A final way to analyze these new tariffs is to break them down according to the North American Industry Classification System (NAICS), which categorizes commodities by industry. The following data come from the U.S. Census Bureau, and all import values are from 2017. Table 2 below classifies the $200 billion of products facing tariffs by industry, and Table 3 provides the same breakdown for all $505 billion of U.S. imports from China.[ii]

Table 2: Breakdown of Products Affected by the Modification to Section 301 Tariffs, by NAICS Classification

Industry

Value of Imports (Billions)

Percent of Total New Tariffs

Agriculture, Forestry, Fishing and Hunting

$2.5

1.3%

Mining, Quarrying, and Oil and Gas Extraction

$0.2

0.1%

Manufacturing

$194.1

98.4%

Other

$0.4

0.2%

Total

$197.2

100.0%

Table 3: Breakdown of Total U.S. Imports from China, by NAICS Classification

Industry

Value of Imports (Billions)

Percent of Total Imports from China

Agriculture, Forestry, Fishing and Hunting

$3.0

0.6%

Mining, Quarrying, and Oil and Gas Extraction

$0.2

0.05%

Manufacturing

$495.7

98.1%

Other

$6.5

1.3%

Total

$505.5

100.0%

Over 98 percent of the proposed tariffs are on materials or products that the manufacturing industry uses. This aligns with the president’s stated goal of shielding U.S. manufacturing form foreign competition. It is also consistent with the overall distribution of U.S. imports from China, as 98 percent of total U.S. imports from China are manufacturing goods. Yet this bias means that the tariffs will specifically increase costs for the U.S. manufacturing industry.

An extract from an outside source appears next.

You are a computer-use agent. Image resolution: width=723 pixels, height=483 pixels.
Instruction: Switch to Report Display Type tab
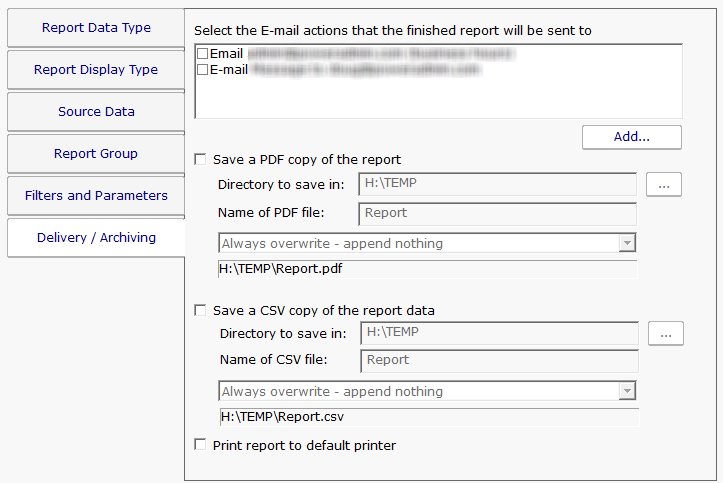tap(96, 70)
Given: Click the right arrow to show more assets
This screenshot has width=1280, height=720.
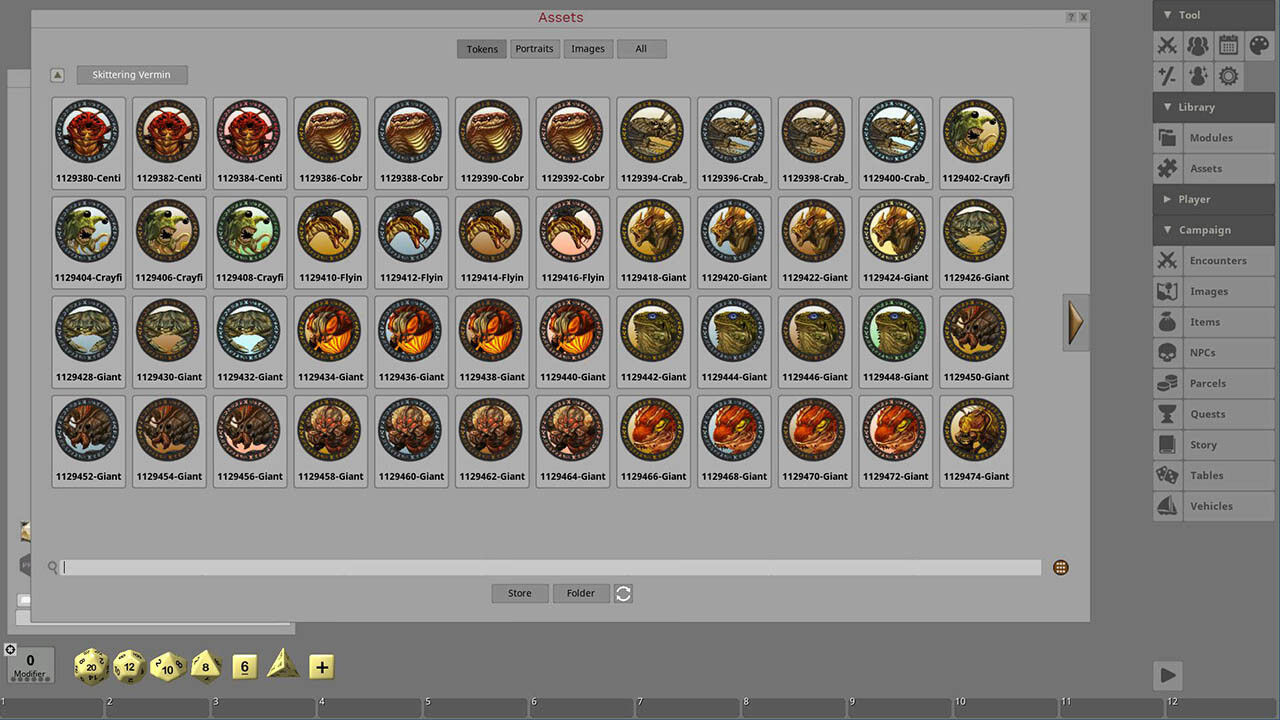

Alternatively, 0.1 percent of the proposed tariffs are on goods like coal, natural gas, and propane. Despite being a small subset of the overall goods affected, this inclusion is significant: The new tariffs target over $200 million of goods in the Mining, Quarrying, and Oil and Gas Extraction industry—nearly all of U.S. imports from China under this category.

Conclusion

President Trump’s proposed tariffs on China will have wide-reaching effects on the U.S. economy. Historical evidence shows that trade barriers like tariffs reduce economic activity, lower aggregate demand and productivity, disrupt supply chains, and increase costs for both producers and consumers. Tariffs also have a net negative impact on U.S. employment. While they create a small number of jobs in industries that produce those specific goods, they destroy significantly more jobs in industries that use imports in the production of other goods. This analysis finds that, not only will the tariffs increase nationwide prices by almost $20 billion annually, they will disproportionally harm U.S. manufacturers.

[i] Commodities were sorted into consumer goods, intermediate goods, and capital goods using a crosswalk that matches 2017 HTS codes to classifications by Broad Economic Categories, Revision 4. For a similar analysis, see the Peterson Institute for International Economics, https://piie.com/blogs/trade-investment-policy-watch/trump-china-and-tariffs-soybeans-semiconductors

[ii] HTS codes on the modified Section 301 tariff list were transformed into NAICS codes using a crosswalk developed by Justin R. Pierce and Peter K. Schott, which can be found here and is described here.